Wednesday, April 16, 2008

Warning...Blogging Can Be Good for You!

I am addicted to blogging and have only been at it for a week or so. I have found it to be a therapeutic outlet. Michael must appreciate it also because I'm talking his ear off less.

Words cannot describe how I have changed...for the better...in a matter of days. I'm suddenly happier. I have always been a writer, if only for myself, journaling life's up and downs. Yet, lately I have been unable to stick with it. Blogging has reawakened me. Each day brings potential stories for my blog. I even have a notebook to write down all the ideas coming to mind. My husband thinks I'm crazy...but that's nothing new. I'm like this with my scrapbooking too. "Honey, I have this great idea for a scrapbook page so we need to create the scene for it." He laughs.

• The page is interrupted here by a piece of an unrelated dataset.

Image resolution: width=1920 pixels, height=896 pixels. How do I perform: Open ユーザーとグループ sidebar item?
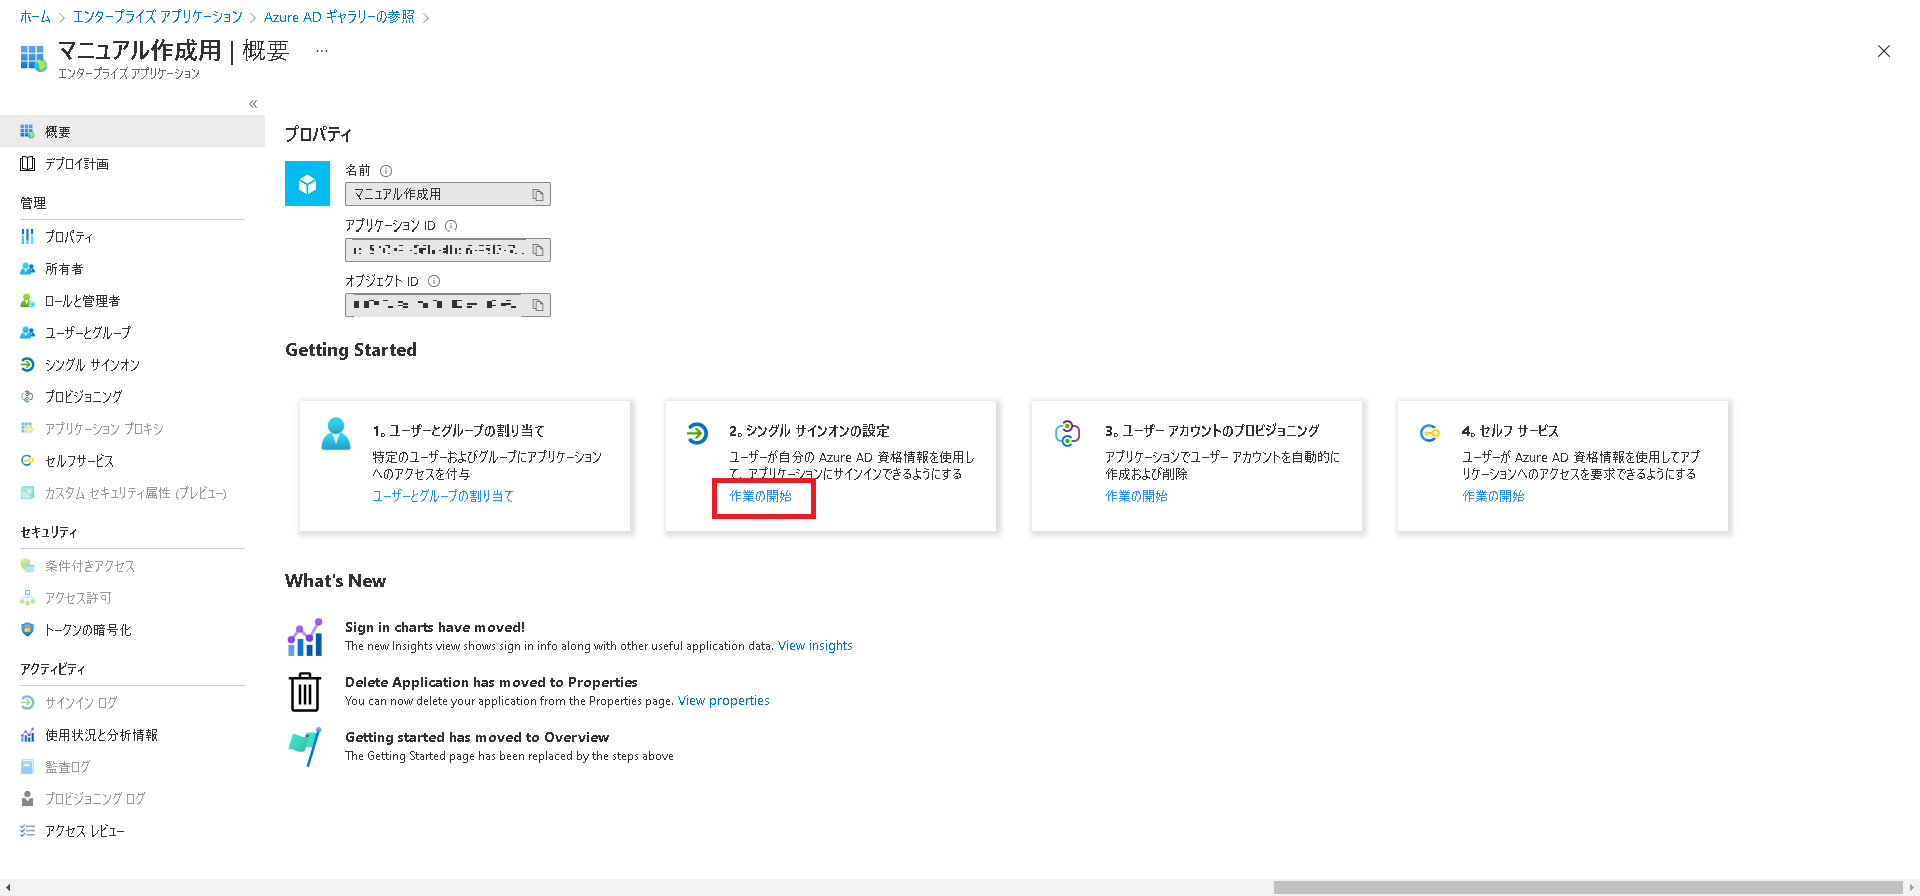coord(87,333)
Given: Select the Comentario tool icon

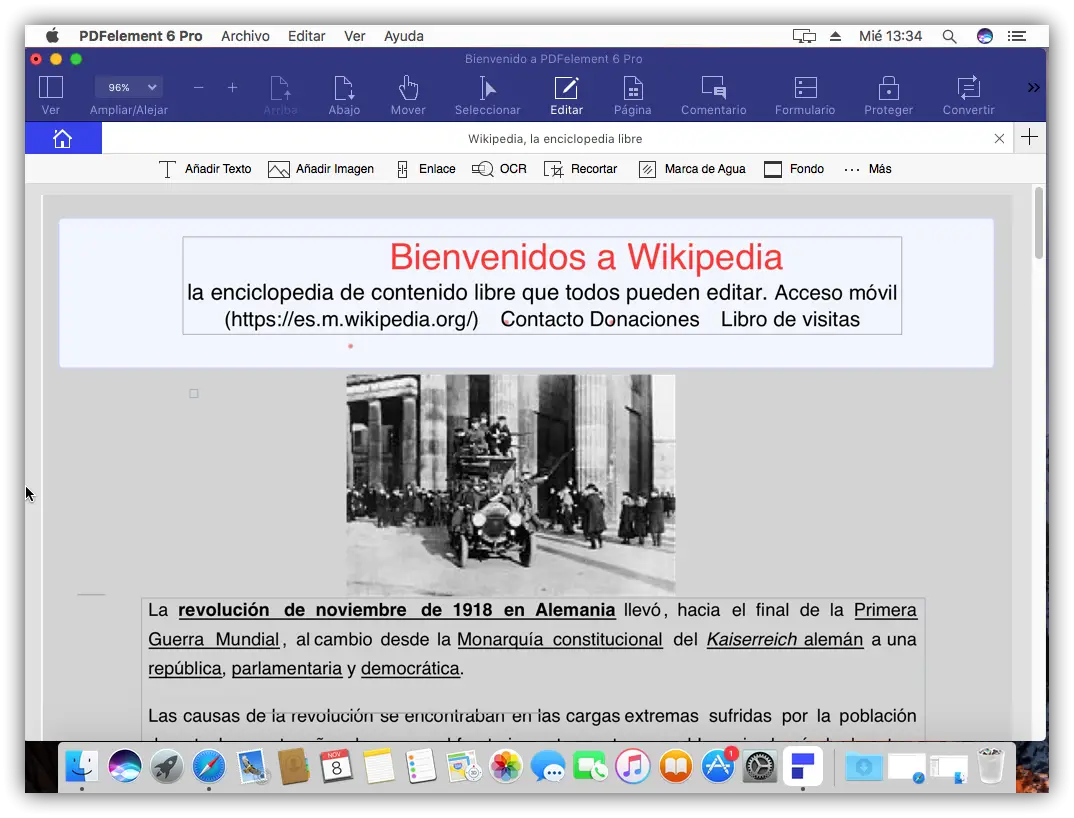Looking at the screenshot, I should tap(713, 88).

I know you fellow "croppers" can relate.

Anyway...back to my newfound self...I find myself reacting to my children with even more silliness and less hair pulling...mine, not theirs, although some days....

For example, I give voices to animals. I don't know why. Maybe it's because I still love cartoons. Are there any without talking animals? BTW, my current favorites are Kim Possible and Phineas and Ferb. I have been known to plop on the couch with the kids to watch them while my husband...yep, you guessed it...laughs at me.

We have an adorable albeit ornery kitten, Rocket. He provides a lot of the comic relief at our house. When the kids pick him up to kiss him, he puts his paws out and pushes on their face. I cannot resist saying, "Stop! Please, no more. I said Stop! I'm gonna bite you. See...I warned you." Anytime he's terrorizing the place and bouncing off the walls I provide dialog for Rocket.

Michael, of course, thinks I'm crazy. Maybe I should start a list: Things Michael Thinks I'm Crazy For...no, About...no, Why Michael Thinks I'm Crazy Yet Loves Me Anyway. Yes, perfect!

So, my daughter thinks this is hilarious. Now she asks me to "talk" for the kitty. She has started doing this too. I got the warm fuzzies today imagining her doing the same thing with her children some day. Far better than the cold chills fearing she, or her brother, will repeat my many mistakes. I can only pray God strikes the undesirable ones from their memories.

...then again, they could write best sellers with all the material I've provided and take care of me in my old age.